Vorkosigan nodded. “Effectively, the new law gave every Imperial subject the right to vote local government with their feet. Our parents drank champagne with dinner the night the vote slipped through, and Mother grinned for days. I must have been about six, because we were living here by then, I remember. The long-term effect, as you can imagine, has been a downright biological competition. Count Vorenlightened makes it good for his people, his District grows, his revenues increase. His neighbor Count Vorstodgy makes it too tough, and he leaks people like a sieve, and his revenues drop. And he gets no sympathy from his brother Counts, because his loss is their gain.”
Amen. Let’s hope that some Sci Fi like technology – like seasteading – can bring us that “downright biological competition” here on Earth.

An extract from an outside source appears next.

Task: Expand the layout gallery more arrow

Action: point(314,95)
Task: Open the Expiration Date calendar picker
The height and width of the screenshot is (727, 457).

Austerity in an Age of Jurisdictional Arbitrage
Many American corporations have used Ireland as a foothold in Europe because its corporate tax rates are relatively low. But now with all that meat on the table, the E.U. wants debt ridden Ireland to bite
The Irish government has been given a stark warning from some of the biggest American companies in Ireland on the risk of a mass exodus if the country’s low corporation tax rate is raised. The warning – from executives at Microsoft, Hewlett-Packard (HP), Bank of America Merrill Lynch and Intel – spoke of the “damaging impact” on Ireland’s “ability to win and retain investment” should the country’s corporation tax rate be increased from 12.5pc…
Nicholas Sarkozy, the French president, said yesterday that while raising taxes will not be a condition of the bail-out, he expects Ireland to raise its corporation tax rate.